Halloween Candy With A Message? Anti-Vaccine Parents Stick Propaganda On Wrappers

halloweencandy
Instead of telling kids not to let their parents get them vaccinated, maybe concerned adults should monitor sugar intake. Or just loosen up. Facebook

On one end of the Halloween candy spectrum are full-sized candy bars and the unsuspecting, if naïve, “Please take one” bowl. They define the spirit of the Halloween tradition: shamelessly shoving candy into our faces without guilt or second thought.

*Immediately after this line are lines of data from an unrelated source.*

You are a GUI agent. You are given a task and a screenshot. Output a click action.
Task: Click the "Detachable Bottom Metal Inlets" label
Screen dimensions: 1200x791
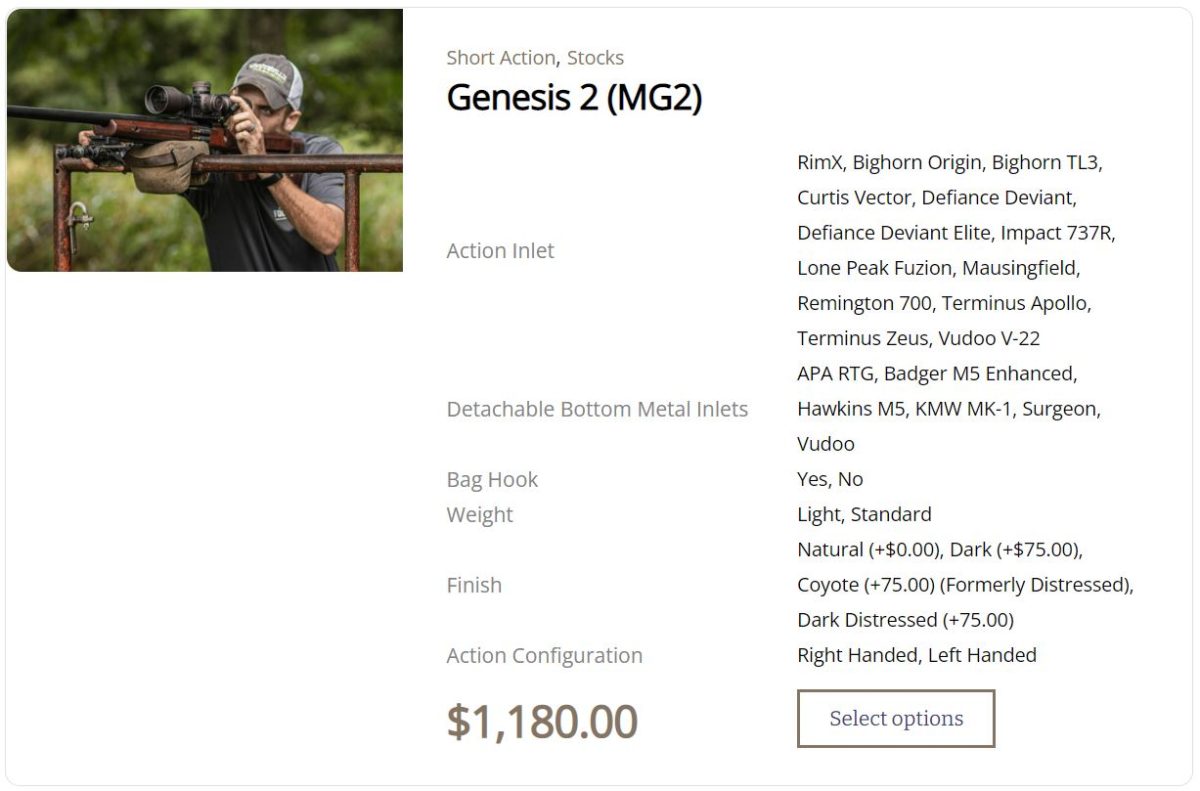(597, 409)
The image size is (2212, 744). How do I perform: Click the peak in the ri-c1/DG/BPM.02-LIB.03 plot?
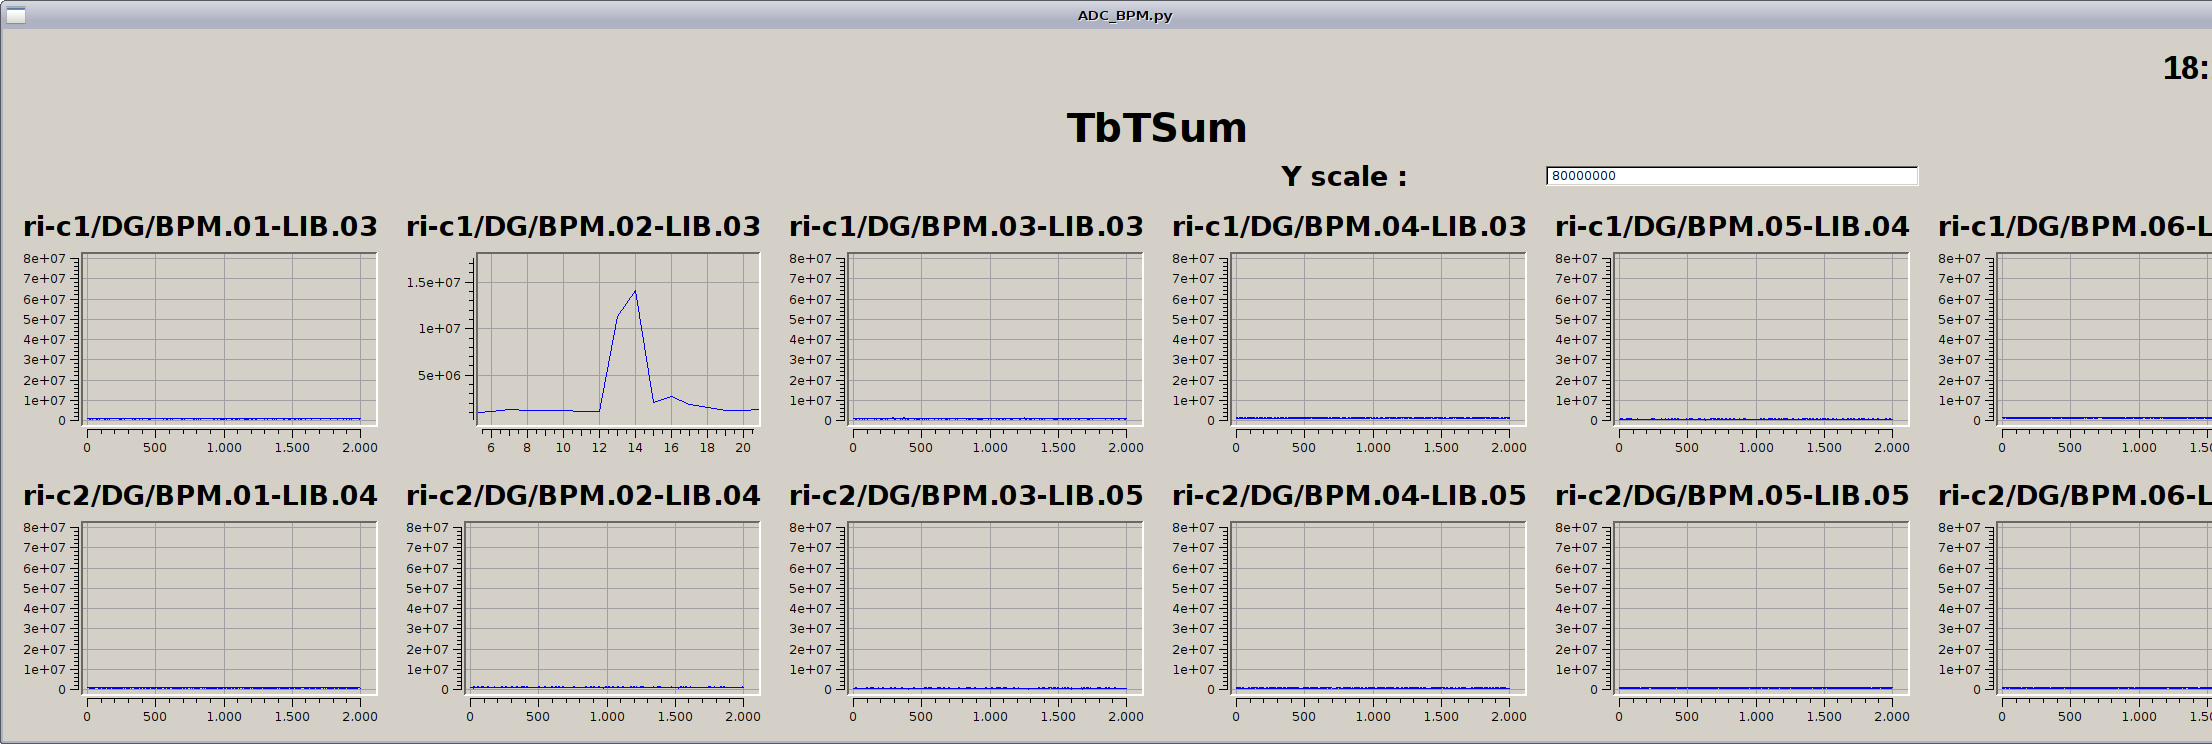(635, 292)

On the other end, however, you have books, pennies, fun-sized candy bars, and, well… this:

anti-vaccine Halloween

If the National Vaccine Information Center (NVIC) had any say in the matter, all kids would be receiving candy with stickers slapped on the back reminding parents of (what the NVIC sees as) the risks of vaccination. It seems like a hard sell, goading kids into not letting their parents get them vaccinated. But to the organization’s mind, its stance on vaccines is actually pretty middle-of-the-road.

“We support the availability of all preventive health care options, including vaccines, and the right of consumers to make educated, voluntary health care choices,” the NVIC states on its website.  

To be clear, the educated health care choice is to get vaccinated. Mountains of research have verified that vaccinating kids promotes not only personal health but public health, too. The math is simple: The fewer people who carry the disease, the fewer people who can transmit the disease. The World Health Organization has found that vaccination greatly reduces disease, disability, death, and inequity worldwide.

A more appropriate sticker (if the candy must bear a disclaimer) would encourage copious amounts of flossing and teeth-brushing, or maybe going for a run, after ingesting all that sugar. After all, one estimate suggests the typical bag of Halloween candy contains 4,800 calories and three cups of sugar. Scary stuff indeed.